I figure, if I know the homeade recipe & ingredients for an authentic Lousiana gumbo, then why go buy the imitation Zatarans version & expect it to be just as good? Ladies, I'm not saying look for a perfected man, I'm saying have standards (ingredients) that will bring a man who also has standards to you! Choosing to be with someone with major character flaws, will bring major relationship issues!

Red Flags- Challenge!!

This flag represents when our standards or boundaries are challenged! Can't throw the flag if the standard or boundary isn't there. Now, while a standard is a precedent that you look for in others, a boundary is what you use to protect yourself from your own weaknesses. For example, I'll share one boundary I kept for a long period of time during dating. Don't trip, its a bit extreme but it was necessary.

My Boundary- So I decided for some years that I didn't want guys in my apartment. This included guys I dated and ones I didn't. I felt like it protected my integrity as well as my desire to have sex. If men were coming in and leaving my apartment all the time, people could talk and easily peg me as a 'slut'. As far as guys i'm dating, well my attraction to them might lead us to that whole 'one thing led to another' type-situations.
Guys didn't like it; my girlfriends thought I was cray and everyone was clownin' me, but I kept it and it kept me (if you know what I mean). Kept me from being faced w/those hard decisions.

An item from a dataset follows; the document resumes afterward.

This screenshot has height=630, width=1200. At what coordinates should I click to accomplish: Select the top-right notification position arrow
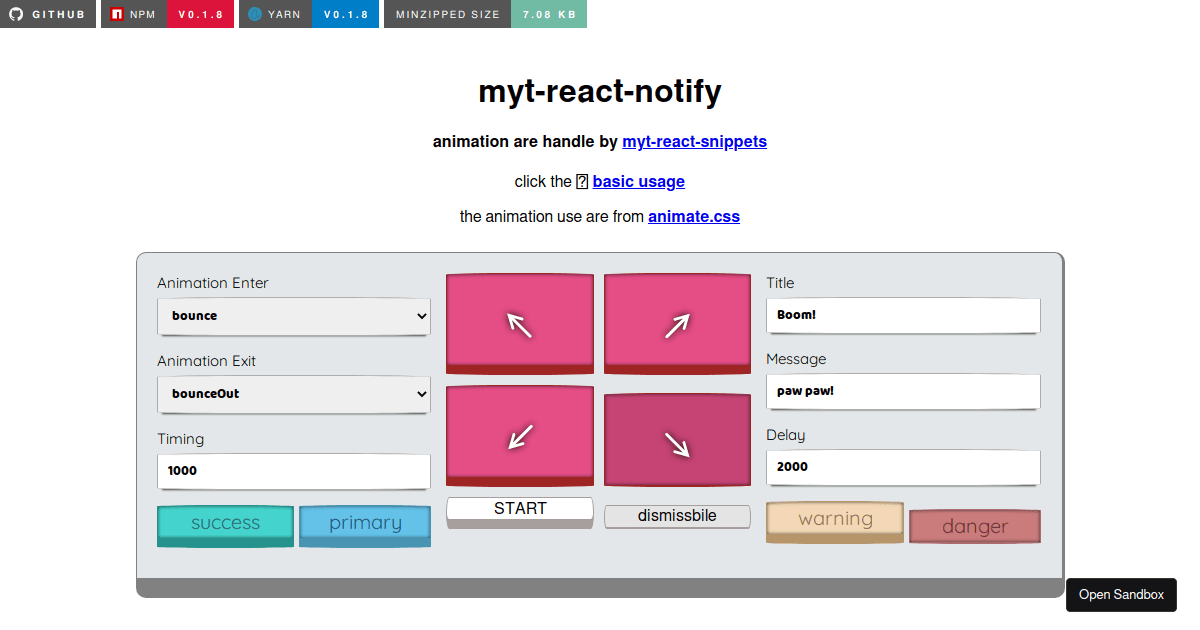677,323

So when I dated a guy who violated or challenged MY decision/boundary ...I threw the RED FLAG! It meant that he wasn't willing to protect me as much as I was willing to protect myself. Listen...I heard this once:

"Marriage is the fence around sex (meant to protect it); if a guy isn't willing to acknowledge the fence while he's outside of it, then he won't be willing to respect the fence once he's INSIDE of it. Because to him, there IS NO FENCE!"

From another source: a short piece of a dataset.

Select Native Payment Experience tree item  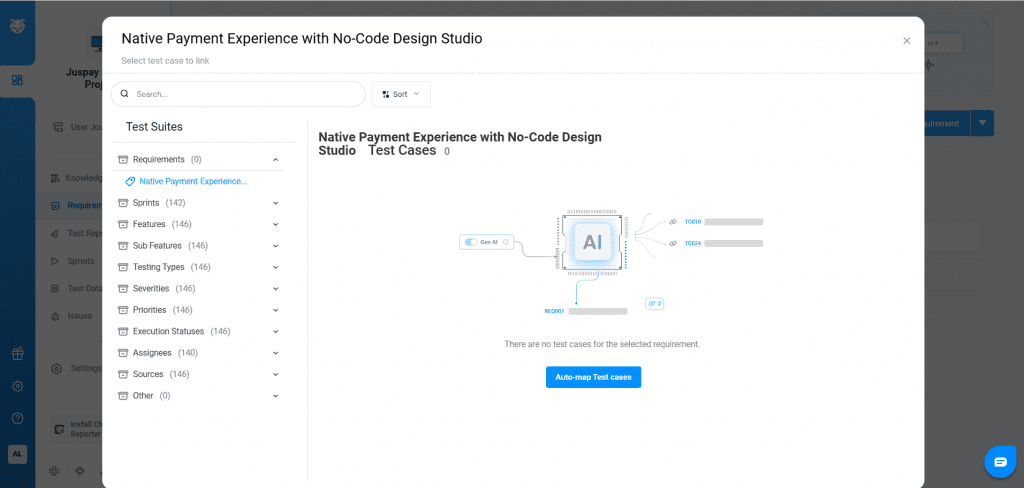click(x=193, y=181)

Yeah if he can't/won't respect the boundaries you set in place to protect yourself, then he's showing you he really doesn't respect YOU! Believe it or not, a REAL guy will respect a woman who respects herself.

Checkered flag/Green Flag - In the clear!

Now, when a guy has his own standards, meets yours and shows he will/can respect your boundaries..hey that's a green flag!

Like I said before, during those "cakin'" moments, late nights on the phone, & all day text messages be listening to the types of things he says, what he wants to talk about most, when you're serious - how does he respond? How does he treat his mother? How does he talk about his ex's? What habits seem to reoccur in his other relationships? How does he react to things that go wrong in his personal life? What's most important to him? Don't ask these questions, listen for the answers to surface over time.

This one guy I talked to was always talking about his past relationships didn't work out and how his physical involvement always played a role. As great as he seemed, he was telling me (unknowingly) that he likes to get physically involved w/his girlfriends. Well because I don't have that same standard, I chose to keep him in the friendship zone. He needed to know I was NOT about to be his next conquest in efforts to be a girlfriend. If remaining single was the price I had to pay for that decision, I deemed in worth it because in the long run, I'd save myself emotional attachment and damage.

 
In conclusion, pay attention to the flags, ladies!